Metadata-Version: 2.1
Name: mads-datasets
Version: 0.3.1
Summary: Datasets for the master applied data science
Author-Email: Raoul Grouls <Raoul.Grouls@han.nl>
License: MIT
Project-URL: Github, https://github.com/raoulg/mads_datasets
Requires-Python: >=3.8
Requires-Dist: tqdm>=4.65.0
Requires-Dist: requests>=2.31.0
Requires-Dist: loguru>=0.7.0
Requires-Dist: numpy>=1.24.3
Requires-Dist: pydantic>=1.10.8
Requires-Dist: pillow>=9.5.0
Requires-Dist: pandas>=2.0.3
Requires-Dist: keyring>=24.2.0
Requires-Dist: polars>=0.18.15
Requires-Dist: torch>=2.0.1; extra == "torch"
Provides-Extra: torch
Description-Content-Type: text/markdown

# MADS Datasets Library

This library provides the functionality to download, process, and stream several datasets.

## Installation
This library has been published on PyPi and can be installed with pip or poetry.

```bash
# Install with pip
pip install mads_datasets

# Install with poetry
poetry add mads_datasets
```

## Data Types
Currently, it supports the following datasets:
* SUNSPOTS Time-Series data
* IMDB Text data
* FLOWERS Image data
* FASHION MNIST Image data
* GESTURES Time-Series data
* IRIS dataset

## Usage

After installation, import the necessary components:

```python
from mads_datasets import DatasetFactoryProvider, DatasetType
```

You can create a specific dataset factory using the `DatasetFactoryProvider`.

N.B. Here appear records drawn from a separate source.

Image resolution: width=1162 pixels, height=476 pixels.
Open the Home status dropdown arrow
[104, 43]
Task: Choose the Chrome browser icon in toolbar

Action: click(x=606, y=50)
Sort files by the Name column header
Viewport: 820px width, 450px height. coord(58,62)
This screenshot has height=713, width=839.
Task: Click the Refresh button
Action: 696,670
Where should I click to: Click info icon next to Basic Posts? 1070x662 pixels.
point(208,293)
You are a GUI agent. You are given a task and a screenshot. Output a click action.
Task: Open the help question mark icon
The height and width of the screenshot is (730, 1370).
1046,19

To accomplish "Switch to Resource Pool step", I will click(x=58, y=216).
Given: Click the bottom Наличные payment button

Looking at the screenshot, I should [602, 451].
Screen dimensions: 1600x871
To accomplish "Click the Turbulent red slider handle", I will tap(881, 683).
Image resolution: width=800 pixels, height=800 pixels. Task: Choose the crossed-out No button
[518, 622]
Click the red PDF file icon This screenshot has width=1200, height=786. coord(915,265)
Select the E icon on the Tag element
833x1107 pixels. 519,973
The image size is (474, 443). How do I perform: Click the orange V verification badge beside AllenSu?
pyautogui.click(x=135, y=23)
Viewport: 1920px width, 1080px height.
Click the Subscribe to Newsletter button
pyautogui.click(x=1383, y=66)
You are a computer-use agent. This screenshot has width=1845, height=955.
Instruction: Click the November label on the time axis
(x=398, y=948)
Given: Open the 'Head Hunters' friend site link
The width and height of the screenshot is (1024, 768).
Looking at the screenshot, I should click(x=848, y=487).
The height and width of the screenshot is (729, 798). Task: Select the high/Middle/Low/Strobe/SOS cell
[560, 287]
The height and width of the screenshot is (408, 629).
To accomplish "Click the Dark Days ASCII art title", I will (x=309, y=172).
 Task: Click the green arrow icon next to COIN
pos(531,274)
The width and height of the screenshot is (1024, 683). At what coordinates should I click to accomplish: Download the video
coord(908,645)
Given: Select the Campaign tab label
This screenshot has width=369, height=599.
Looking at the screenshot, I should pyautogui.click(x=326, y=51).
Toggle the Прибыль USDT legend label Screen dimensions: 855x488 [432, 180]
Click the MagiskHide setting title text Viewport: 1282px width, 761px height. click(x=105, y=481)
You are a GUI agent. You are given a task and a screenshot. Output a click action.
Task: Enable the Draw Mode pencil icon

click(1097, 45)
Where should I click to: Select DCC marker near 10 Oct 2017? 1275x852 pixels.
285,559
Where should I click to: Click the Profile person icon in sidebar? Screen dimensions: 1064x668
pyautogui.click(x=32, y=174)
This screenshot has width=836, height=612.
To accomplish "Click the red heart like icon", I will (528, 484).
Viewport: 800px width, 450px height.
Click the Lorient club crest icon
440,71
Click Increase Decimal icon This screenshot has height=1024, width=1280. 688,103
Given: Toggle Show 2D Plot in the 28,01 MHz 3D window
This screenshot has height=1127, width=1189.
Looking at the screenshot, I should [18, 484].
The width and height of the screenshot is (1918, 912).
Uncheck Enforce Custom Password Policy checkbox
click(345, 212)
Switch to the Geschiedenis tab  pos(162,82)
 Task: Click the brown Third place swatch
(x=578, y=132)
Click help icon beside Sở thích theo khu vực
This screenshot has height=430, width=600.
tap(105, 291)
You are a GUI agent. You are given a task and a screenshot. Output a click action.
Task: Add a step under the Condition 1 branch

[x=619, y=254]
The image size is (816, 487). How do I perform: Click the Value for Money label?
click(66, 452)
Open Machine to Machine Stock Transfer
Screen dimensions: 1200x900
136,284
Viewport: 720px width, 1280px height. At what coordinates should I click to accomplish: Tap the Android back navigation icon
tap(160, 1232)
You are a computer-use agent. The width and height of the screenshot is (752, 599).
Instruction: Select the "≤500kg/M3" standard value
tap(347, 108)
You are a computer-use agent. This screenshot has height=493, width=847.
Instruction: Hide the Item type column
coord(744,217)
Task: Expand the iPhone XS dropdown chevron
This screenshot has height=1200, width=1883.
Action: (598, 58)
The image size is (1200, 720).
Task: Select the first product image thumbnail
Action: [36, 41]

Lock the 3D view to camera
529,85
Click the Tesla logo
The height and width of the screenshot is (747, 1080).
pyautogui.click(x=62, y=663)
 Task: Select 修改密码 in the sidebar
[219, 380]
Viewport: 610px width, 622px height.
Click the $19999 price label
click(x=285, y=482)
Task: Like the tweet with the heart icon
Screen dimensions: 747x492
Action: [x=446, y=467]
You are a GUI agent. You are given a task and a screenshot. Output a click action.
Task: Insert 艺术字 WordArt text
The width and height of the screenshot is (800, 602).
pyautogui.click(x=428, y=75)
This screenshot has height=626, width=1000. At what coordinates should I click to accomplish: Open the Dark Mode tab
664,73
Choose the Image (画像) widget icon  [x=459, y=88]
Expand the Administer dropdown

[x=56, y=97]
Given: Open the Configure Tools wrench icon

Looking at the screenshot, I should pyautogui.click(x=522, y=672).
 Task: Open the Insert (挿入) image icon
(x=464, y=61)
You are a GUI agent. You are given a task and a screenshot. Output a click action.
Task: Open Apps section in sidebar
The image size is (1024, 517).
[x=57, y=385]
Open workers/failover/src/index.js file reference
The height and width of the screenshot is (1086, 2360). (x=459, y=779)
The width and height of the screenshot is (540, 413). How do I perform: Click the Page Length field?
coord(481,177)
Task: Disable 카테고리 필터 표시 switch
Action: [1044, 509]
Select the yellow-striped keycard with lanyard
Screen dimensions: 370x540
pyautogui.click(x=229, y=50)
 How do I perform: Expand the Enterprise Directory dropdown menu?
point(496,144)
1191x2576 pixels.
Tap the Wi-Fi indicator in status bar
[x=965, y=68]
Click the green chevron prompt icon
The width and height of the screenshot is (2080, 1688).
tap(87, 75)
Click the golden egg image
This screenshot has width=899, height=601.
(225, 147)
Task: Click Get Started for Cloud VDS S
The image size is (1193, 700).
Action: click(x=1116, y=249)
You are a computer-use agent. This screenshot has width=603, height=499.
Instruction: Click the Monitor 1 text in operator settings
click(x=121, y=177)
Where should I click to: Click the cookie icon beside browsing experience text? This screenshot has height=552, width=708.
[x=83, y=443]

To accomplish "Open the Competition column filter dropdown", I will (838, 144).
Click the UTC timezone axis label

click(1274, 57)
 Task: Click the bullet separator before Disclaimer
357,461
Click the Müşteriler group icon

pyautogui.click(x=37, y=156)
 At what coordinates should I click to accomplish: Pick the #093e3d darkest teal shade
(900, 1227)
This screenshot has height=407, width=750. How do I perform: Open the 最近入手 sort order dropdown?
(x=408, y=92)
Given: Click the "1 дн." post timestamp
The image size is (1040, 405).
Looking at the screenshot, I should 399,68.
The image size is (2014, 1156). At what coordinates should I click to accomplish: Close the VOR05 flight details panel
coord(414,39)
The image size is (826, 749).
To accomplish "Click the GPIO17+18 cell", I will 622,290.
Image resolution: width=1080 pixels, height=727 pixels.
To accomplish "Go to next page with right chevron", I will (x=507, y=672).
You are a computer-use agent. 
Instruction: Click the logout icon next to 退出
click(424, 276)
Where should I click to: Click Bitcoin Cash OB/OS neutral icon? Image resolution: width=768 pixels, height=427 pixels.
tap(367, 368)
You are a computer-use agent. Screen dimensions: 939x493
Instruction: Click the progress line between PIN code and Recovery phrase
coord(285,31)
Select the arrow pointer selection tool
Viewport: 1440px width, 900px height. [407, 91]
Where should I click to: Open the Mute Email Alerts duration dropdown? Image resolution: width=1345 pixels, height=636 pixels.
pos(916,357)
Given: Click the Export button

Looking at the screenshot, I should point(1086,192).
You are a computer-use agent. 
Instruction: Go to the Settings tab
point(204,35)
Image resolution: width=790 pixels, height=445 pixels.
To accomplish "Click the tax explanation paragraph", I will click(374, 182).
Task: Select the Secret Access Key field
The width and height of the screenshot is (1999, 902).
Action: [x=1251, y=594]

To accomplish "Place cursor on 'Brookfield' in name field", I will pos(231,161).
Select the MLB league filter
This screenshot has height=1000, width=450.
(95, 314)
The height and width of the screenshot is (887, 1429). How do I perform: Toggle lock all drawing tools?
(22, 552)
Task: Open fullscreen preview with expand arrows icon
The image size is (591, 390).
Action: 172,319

For instance, to create a factory for the Fashion MNIST dataset:

```python
fashion_factory = DatasetFactoryProvider.create_factory(DatasetType.FASHION)
```

With the factory, you can download the data, create datasets and provide the datasets wrapped in datastreamers in one command:

```python
streamers = mnistfactory.create_datastreamer(batchsize=32)
train = streamers["train"]
X, y = next(train.stream())
```

The train.stream() command wil return a generator that will yield batches of data.

You could also create a dataset directly:

```python
dataset = fashion_factory.create_dataset()
```

Or download the data:

```python
fashion_factory.download_data()
```